BEGIN Excerpt

Member of the West Virginia Senate from the 1st district
- In office December 26, 2012 – December 1, 2014
- Preceded by: Orphy Klempa
- Succeeded by: Ryan Ferns

Personal details
- Born: Robert J. Fitzsimmons March 5, 1979 (age 47) Wheeling, West Virginia, U.S.
- Party: Democratic
- Alma mater: Washington University in St. Louis (B.S.) Wake Forest University School of Law (J.D.)
- Profession: Lawyer

= Rocky Fitzsimmons =

American attorney and politician

Robert J. "Rocky" Fitzsimmons (born March 5, 1979) is an American attorney and politician from the state of West Virginia. A member of the Democratic Party, Fitzsimmons served in the West Virginia Senate for the 1st district.

Fitzsimmons attended Washington University in St. Louis, graduating magna cum laude with a bachelor of science degree in biomedical engineering. He enrolled at the Wake Forest University School of Law, where he received his Juris Doctor. As an attorney, he joined the Fitzsimmons Law Firm, based in Warwood, West Virginia, with other members of his family.

END Excerpt
BEGIN Given information

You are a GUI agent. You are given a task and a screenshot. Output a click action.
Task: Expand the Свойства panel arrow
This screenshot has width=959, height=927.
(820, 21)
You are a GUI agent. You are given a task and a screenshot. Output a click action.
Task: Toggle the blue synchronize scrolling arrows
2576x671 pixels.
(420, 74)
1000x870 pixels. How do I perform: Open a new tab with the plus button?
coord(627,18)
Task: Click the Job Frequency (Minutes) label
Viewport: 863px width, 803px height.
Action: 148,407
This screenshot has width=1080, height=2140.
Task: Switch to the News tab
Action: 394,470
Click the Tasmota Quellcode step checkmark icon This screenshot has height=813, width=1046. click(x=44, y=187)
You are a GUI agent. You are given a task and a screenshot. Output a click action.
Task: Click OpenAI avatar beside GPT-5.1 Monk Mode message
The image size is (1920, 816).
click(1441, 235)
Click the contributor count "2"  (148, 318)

END Given information

*Tasks to carry out*.
1. In the biography of Rocky Fitzsimmons, what law firm did he join as an attorney, and where is it based?
2. Reproduce the stretch of the biography of Rocky Fitzsimmons from "Personal details" through "the 1st district.".
The records are independent material, unrelated to the biography of Rocky Fitzsimmons.

*Outputs in order*.
1. The Fitzsimmons Law Firm, based in Warwood, West Virginia.

2.
Personal details
- Born: Robert J. Fitzsimmons March 5, 1979 (age 47) Wheeling, West Virginia, U.S.
- Party: Democratic
- Alma mater: Washington University in St. Louis (B.S.) Wake Forest University School of Law (J.D.)
- Profession: Lawyer

= Rocky Fitzsimmons =

American attorney and politician

Robert J. "Rocky" Fitzsimmons (born March 5, 1979) is an American attorney and politician from the state of West Virginia. A member of the Democratic Party, Fitzsimmons served in the West Virginia Senate for the 1st district.